It is quite likely that the process will never be perfectly understood: “The actual process by which the Thinite rulers ultimately gained control over the whole country is unknown and is likely to remains so. The possibility of military action should not be ruled out” (Wilkinson 1996, p.8).
Dating the Unification
Unification, as a milestone, is usually dated to the end of Naqada III, although as already discussed, it is clear that unification was a process rather than a milestone, and dating there becomes more complex than pulling a single date out of the chronological hat.
Wilkinson suggests that “The duration of the period immediately preceding the beginning of the First Dynasty . . . cannot be assessed with any degree of accuracy. However, it seems unlikely that it lasted more than five or six generations, including two or three generations of kings comprising a ‘Dynasty’ ” (Wilkinson 1996, p.15).
Hassan believes that the process took longer. “The rise of the Egyptian state was most likely not the result of a single battle, but the culmination of wars and alliances, as well as fragmentation and reunification over a period of at least 250 years (about 10-12 generations, perhaps beginning with a major kingdoms)” (Hassan 1992, p.311).
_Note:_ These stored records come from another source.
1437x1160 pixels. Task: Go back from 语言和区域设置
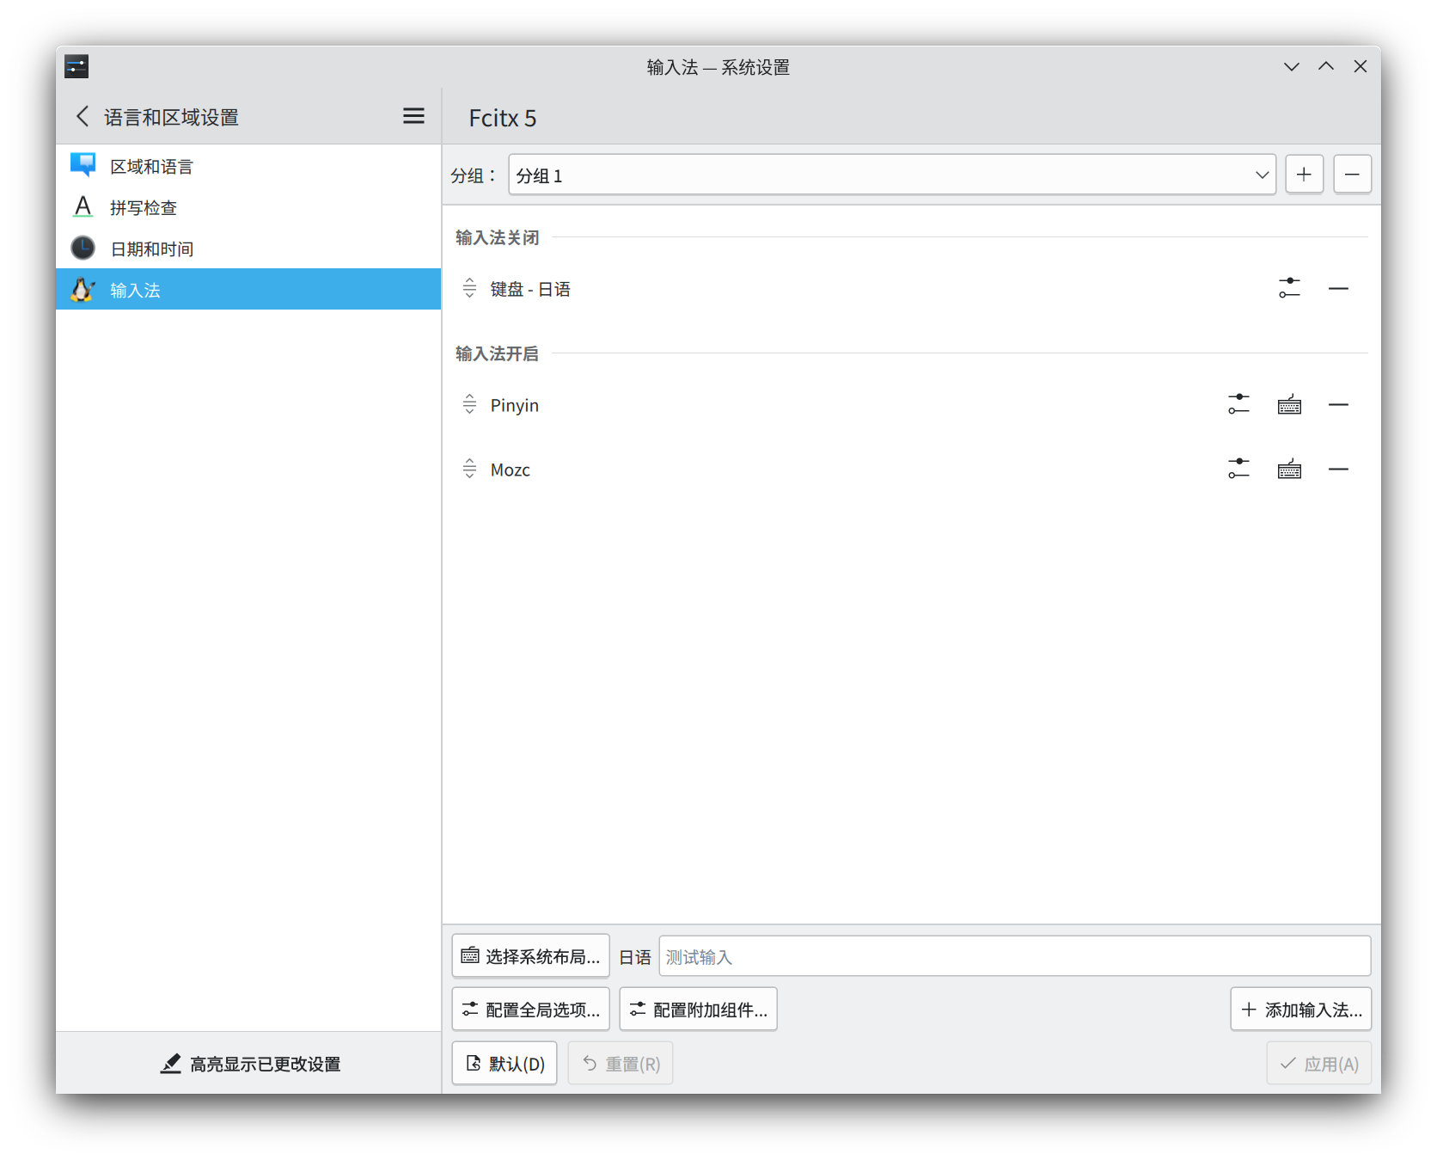pos(83,116)
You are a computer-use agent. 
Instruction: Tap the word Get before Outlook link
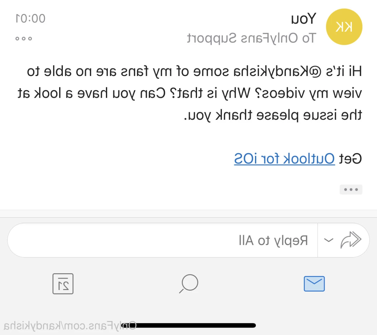[350, 159]
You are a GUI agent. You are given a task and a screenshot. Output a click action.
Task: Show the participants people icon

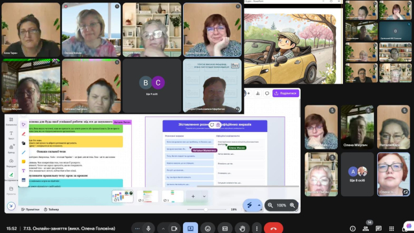(x=365, y=228)
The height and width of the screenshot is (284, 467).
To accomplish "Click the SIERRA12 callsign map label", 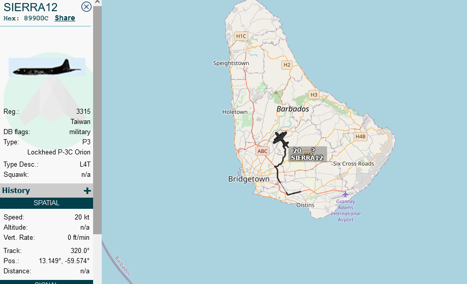I will click(x=307, y=158).
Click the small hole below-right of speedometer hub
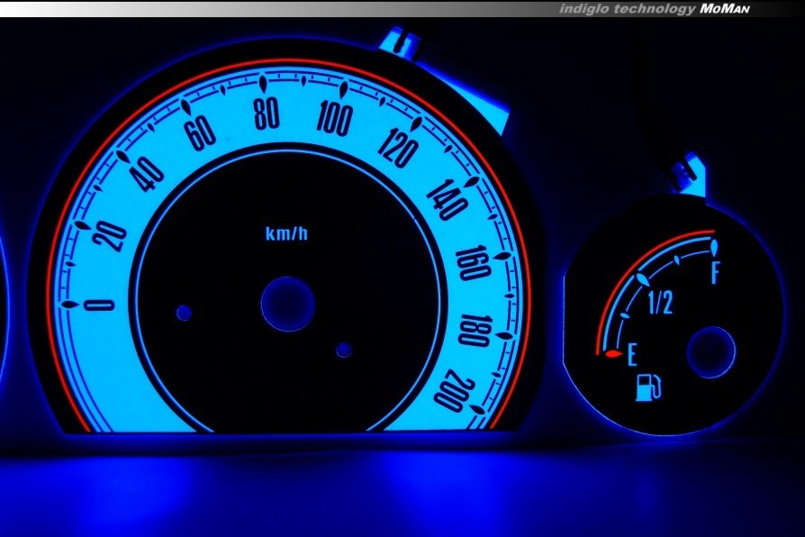The image size is (805, 537). coord(343,350)
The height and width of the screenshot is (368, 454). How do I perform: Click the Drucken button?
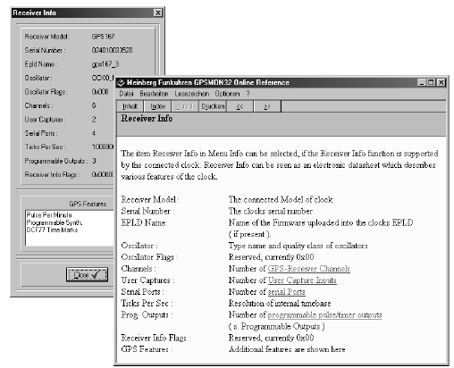pyautogui.click(x=213, y=106)
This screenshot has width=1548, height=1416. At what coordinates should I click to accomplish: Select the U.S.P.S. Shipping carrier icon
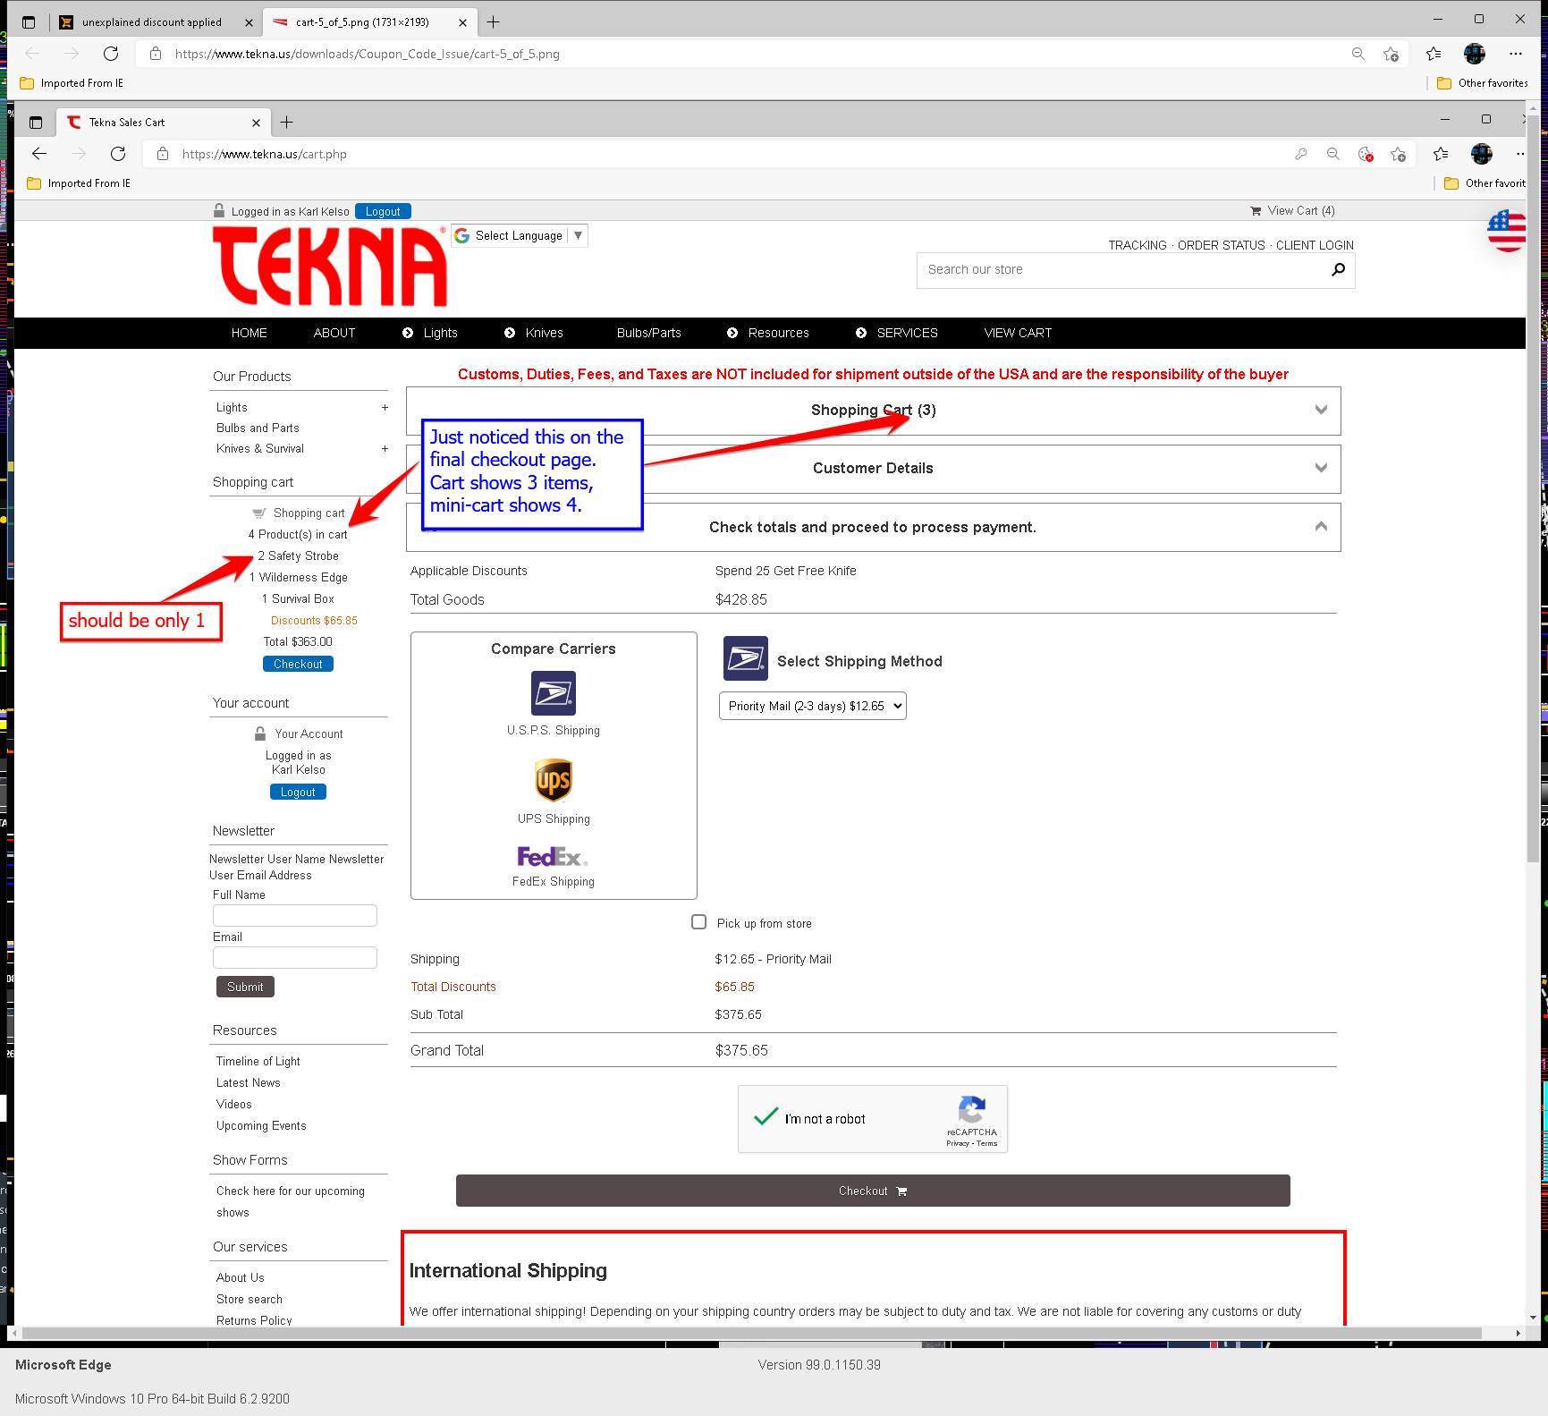[x=553, y=693]
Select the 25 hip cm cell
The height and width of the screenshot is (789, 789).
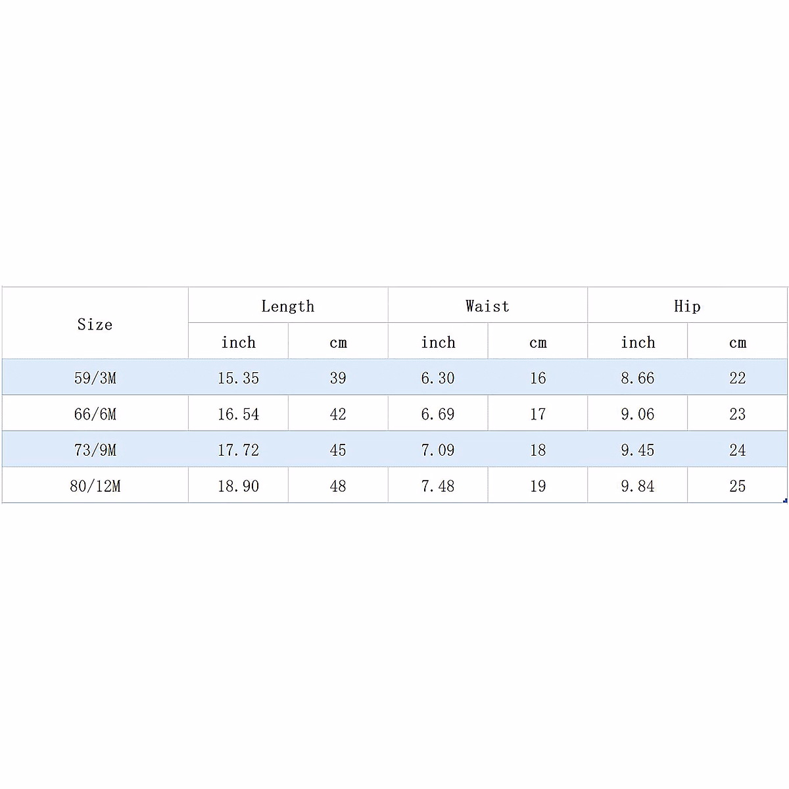[x=738, y=486]
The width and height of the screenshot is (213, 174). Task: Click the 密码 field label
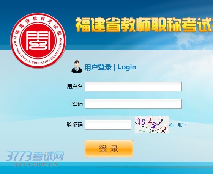[x=77, y=104]
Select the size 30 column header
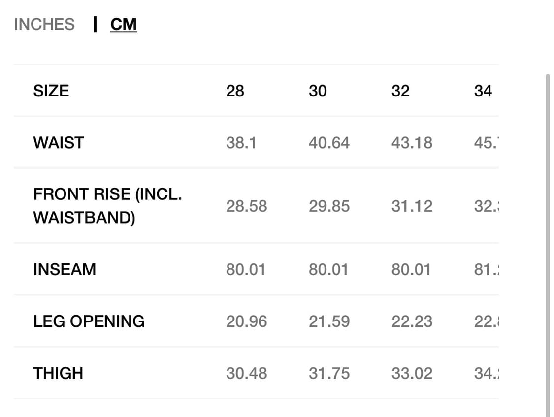This screenshot has width=554, height=417. tap(318, 91)
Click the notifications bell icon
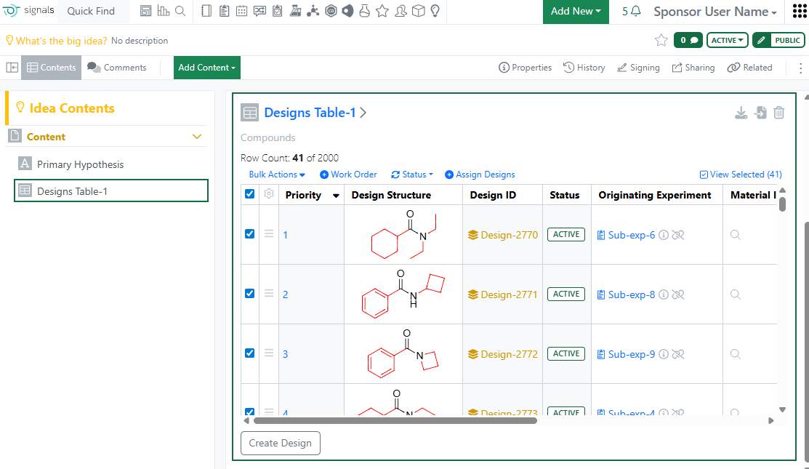The height and width of the screenshot is (469, 809). click(636, 12)
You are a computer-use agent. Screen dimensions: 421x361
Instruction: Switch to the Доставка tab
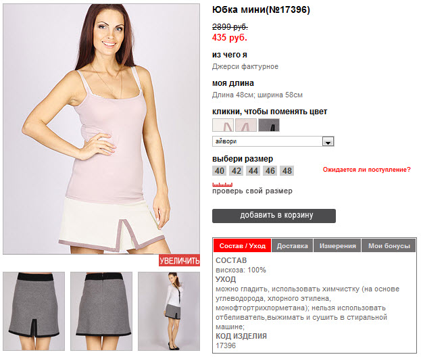[292, 245]
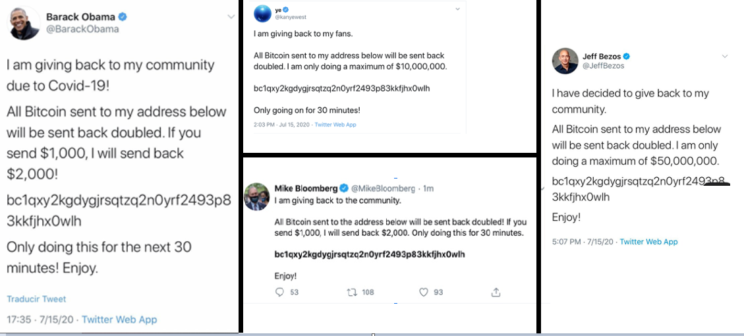Click Barack Obama's verified badge
This screenshot has height=336, width=744.
123,17
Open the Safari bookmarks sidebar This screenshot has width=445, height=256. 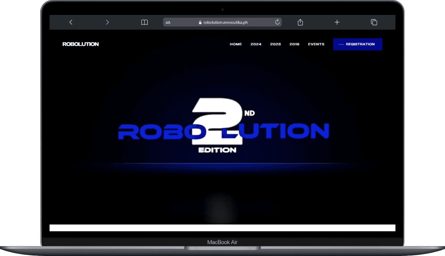[x=144, y=22]
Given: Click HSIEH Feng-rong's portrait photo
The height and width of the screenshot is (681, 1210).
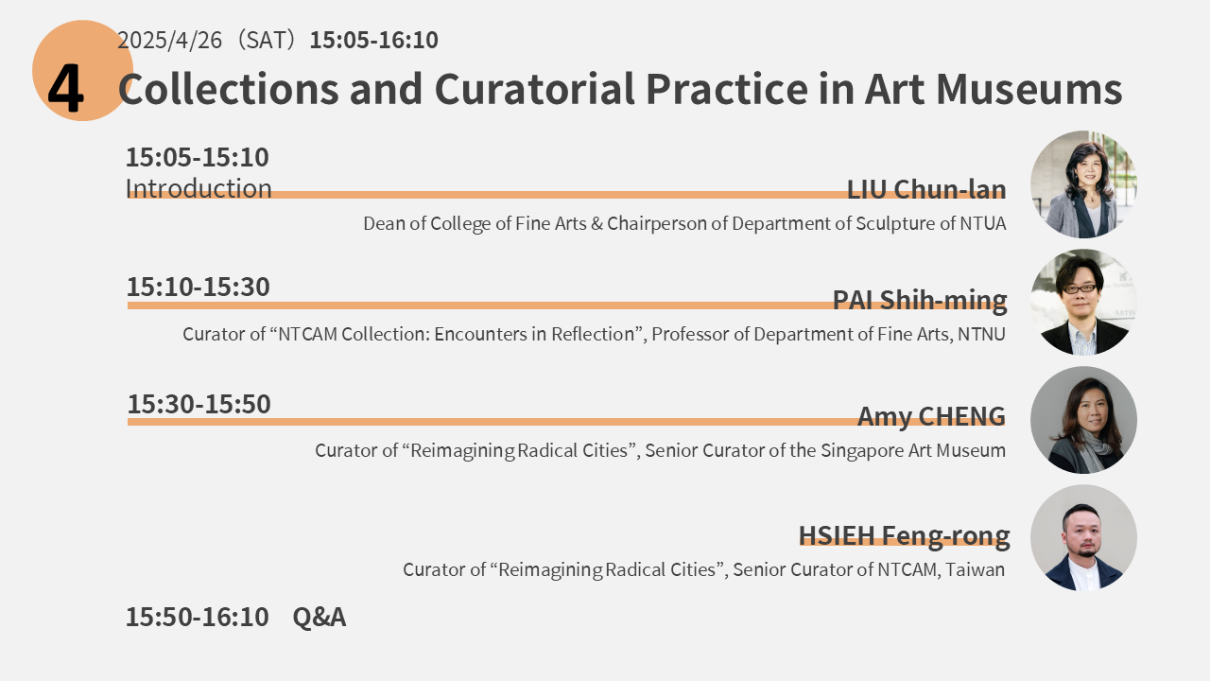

Kaiser (1964) believes, against the popular view, that the distribution of Upper Egyptian artefacts in Lower Egypt from Naqada II onwards indicates that the unification of Upper and Lower Egypt takes place by the First Dynasty. By comparing the size of the Predynastic cemetery with that of the First Dynasty cemetery at Tura, Kaiser estimates that unification took place up to 150 years before the traditional date assigned on the basis of the Palette of Narmer. Trigger has hypothesized in possible support of this theory (1983, p.46) that the brick-built tombs of Cemetery T at Naqada may represent kings of an early united Egypt, who were conquered in turn by Hierakonpolis, leading to a second unification. Hassan (1992, p.311) also suggests that “there is no reason to believe that Egypt was united only once or that the unification extended to the whole Delta by 3000/2950BC”.
In a revision of his original dating sequences Kaiser (1990) added a further three sub-stages and extended his chronology to the end of Dynasty 1. However, recently Hendrickx (1993, p.4-5) has questioned the validity of Naqada IId2 and Wilkinson 1996 has offered a new scheme. Hassan, on the basis of radiocarbon (1985) dates Naqada III from c.3200-3050BC
See Appendix B for carbon 14 dates and see Appendix J.
The Economy in Naqada III
It has been made clear in the above discussions about unification that trade with both internal and external neighbours contributed to Egypt’s economy. The 400 Palestinian vases, from example, from Abydos Tomb U-j indicate that trade routes existed at this time between Egypt and Palestine.
Possible mechanisms for trade were over land and sea. Raw materials that were imported into Egypt during Naqada II include copper, possibly timber, obsidian, silver, lapis lazuli, pear-shaped maceheads, cylinder seals and palace façade architecture. Marks (1997) has analysed both evidence for trade and the trade routes that could have been used in some detail. On the basis of pottery found in Upper Egypt, Palestine, Syria and Mesopotamia, Mark (1997) suggests that there was a sea route between Egypt and northern Syria by Naqada IIc, and probably before, and that there was a land route leading from Mesopotamia through northern Syria, Palestine and from there to Egypt. Tell Brak in northern Mesopotamia appears to have been a trading town for land-based trade at this time. Mark finds no evidence for a southern sea route linking Egypt with the Persian Gulf.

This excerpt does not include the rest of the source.